São Tomé and Príncipe

São Tomé is the capital and largest city of the Central African island country of São Tomé and Príncipe. Its name is Portuguese for “Saint Thomas”. Founded in the 15th century, is one of Africa’s oldest colonial cities.

Álvaro Caminha founded the colony of São Tomé in 1493. The Portuguese came to São Tomé in search of land to grow sugarcane. The island was uninhabited before the arrival of the Portuguese sometime around 1470. São Tomé, situated about 40 kilometres (25 mi) north of the equator, had a climate wet enough to grow sugarcane in wild abundance. 2,000 Jewish children, eight years old and under, were taken from the Iberian peninsula for work on the sugar plantations. The nearby African Kingdom of Kongo eventually became a source of slave labor as well. The island of São Tomé was the main center of sugar production in the sixteenth century; it was overtaken by Brazil by 1600.
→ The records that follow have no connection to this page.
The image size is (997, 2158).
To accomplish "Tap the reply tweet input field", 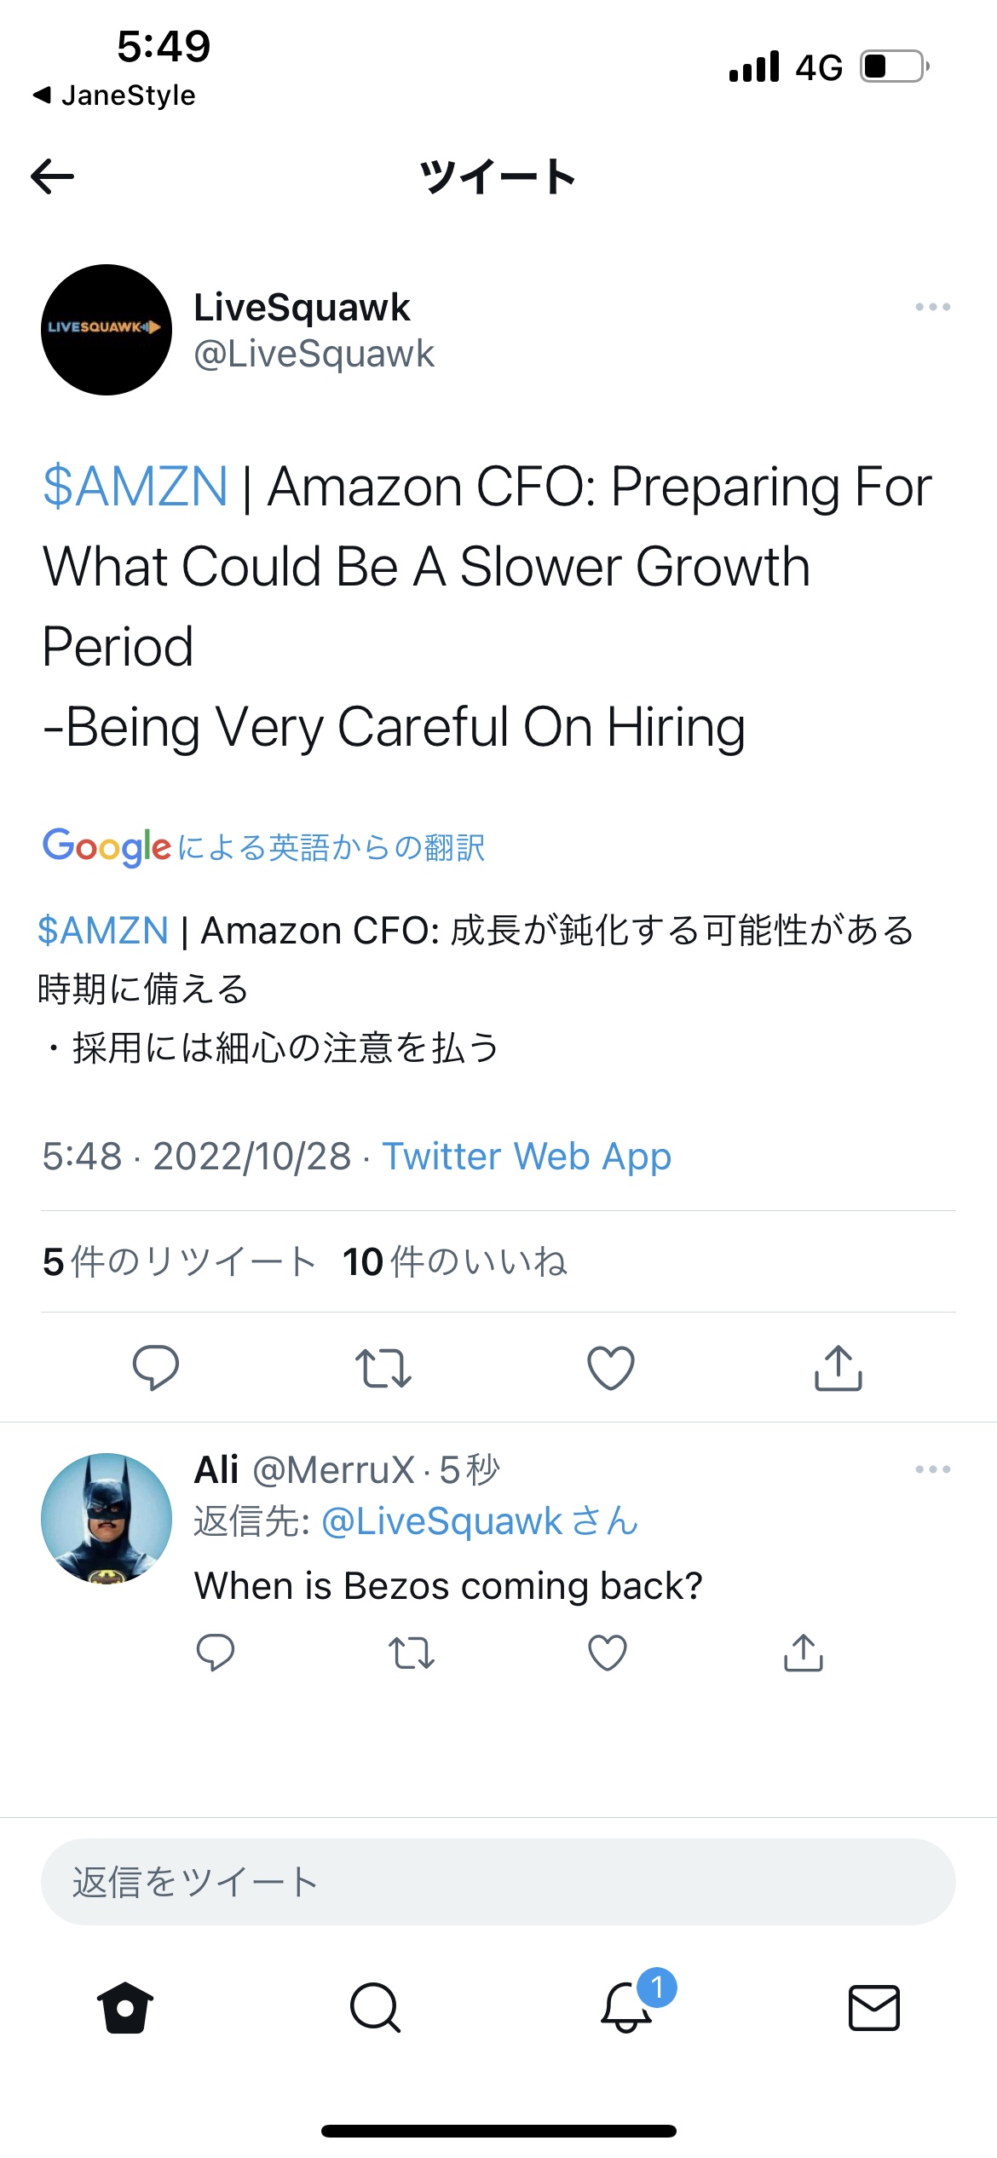I will pyautogui.click(x=499, y=1881).
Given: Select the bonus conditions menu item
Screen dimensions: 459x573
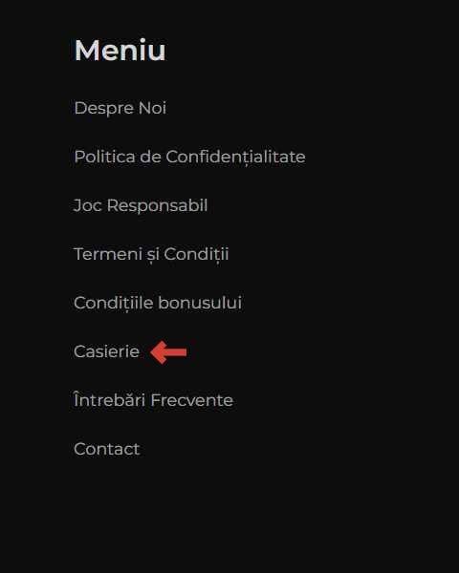Looking at the screenshot, I should tap(158, 304).

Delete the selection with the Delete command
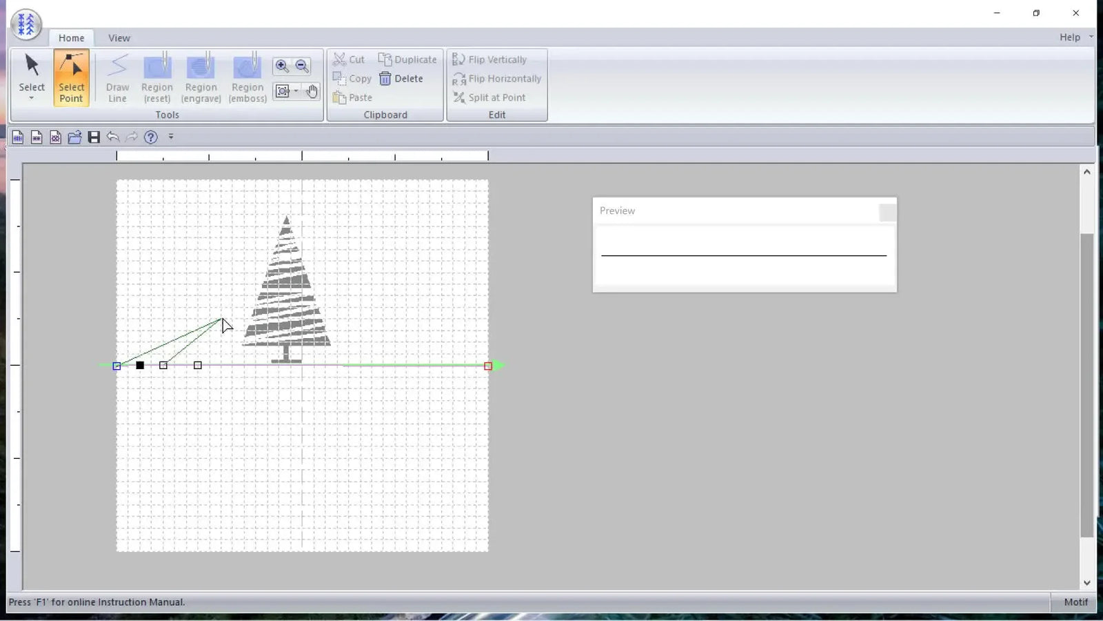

São Tomé is centred on a sixteenth-century cathedral, that was largely rebuilt in the 19th century. Another early building is Fort São Sebastião, built in 1566 and now the São Tomé National Museum. On July 9, 1595, a slave revolt led by Rei Amador took control of the capital; they were subjugated the following year. In 1599, the Dutch took the city as well as the islands for two days; they re-occupied it in 1641 for a year. The city served as the capital of the Portuguese colony of São Tomé and Príncipe and, from São Tomé and Príncipe’s independence in 1975, as capital of the sovereign nation.